La epilepsia es una condición crónica provocada por actividad eléctrica que no es normal, que genera como expresión final un sinnúmero de síntomas que habitualmente son llamados crisis.

Las crisis van a variar dependiendo de la red neuronal del cerebro que estén atacando. Éstas pueden ser generalizadas, lo que implica las clásicas convulsiones; o focales, lo que puede implicar una desconexión momentánea, movimientos involuntarios de una extremidad o parte del rostro, pérdidas del conocimiento breves o sensaciones de despersonalización.

Para realizar un correcto diagnóstico de la enfermedad, lo más relevante a considerar son los síntomas del paciente. Para catalogar la epilepsia, una persona tiene que haber tenido al menos dos de los eventos mencionados anteriormente, además deben ser breves, por lo que no tendrían que durar más de un minuto; estereotipados, es decir, en un mismo paciente son más o menos similares; y crónicos, lo que implica que se repiten en el tiempo.

Las causas de esta enfermedad se pueden clasificar en primarias y secundarias. Dentro de las primarias, están las genéticas, que son asociadas a tipos de enfermedades hereditarias y las que se relacionan a trastornos específicos de las neuronas. Mientras que las secundarias se desencadenan producto de otra enfermedad, por ejemplo, un trauma, una meningitis, una lesión del cerebro o tumores, entre otras.

Según el doctor Hernán Acevedo, neurocirujano de Clínica Dávila, la causa de la epilepsia va a depender de la etapa de la vida en la que se presente. “En general en los niños, lo más frecuente es que sean causas hereditarias o genéticas, en cambio en alguien adulto, mayor de 40 años, uno tiende a pensar en algo secundario”, aseguró el profesional.

Además, el especialista aseguró que existen dos tipos de epilepsia, las refractarias, es decir, las que no responden a medicamentos, y las no refractarias, que son las que si pueden ser tratadas con remedios.

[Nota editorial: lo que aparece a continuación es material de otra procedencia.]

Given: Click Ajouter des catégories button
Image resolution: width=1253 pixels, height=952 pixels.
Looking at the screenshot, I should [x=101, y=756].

“Cuando se habla de refractaria, significa que, en un diagnóstico acertado y correcto, y con un tratamiento adecuado de uno, dos o más fármacos, el paciente sigue teniendo crisis”, explicó el doctor Acevedo.

Conforme a lo aclarado por el experto, es muy relevante controlar las crisis, porque son una estimulación al trabajo de las neuronas, lo que las hace trabajar al máximo y si las crisis son incontrolables, terminan por afectar la capacidad intelectual de quien las padece.

¿Cómo controlar las crisis de una epilepsia refractaria?

La mejor forma de manejar las crisis de una epilepsia que no responde a medicamentos, es mediante una cirugía. Sin embargo, es relevante destacar que no todas las personas que padecen esta condición son candidatas a cirugía.

Para saber esto, el paciente debe someterse a una serie de exámenes que permita a los profesionales médicos saber en qué parte del cerebro está atacando la epilepsia y así tomar una determinación.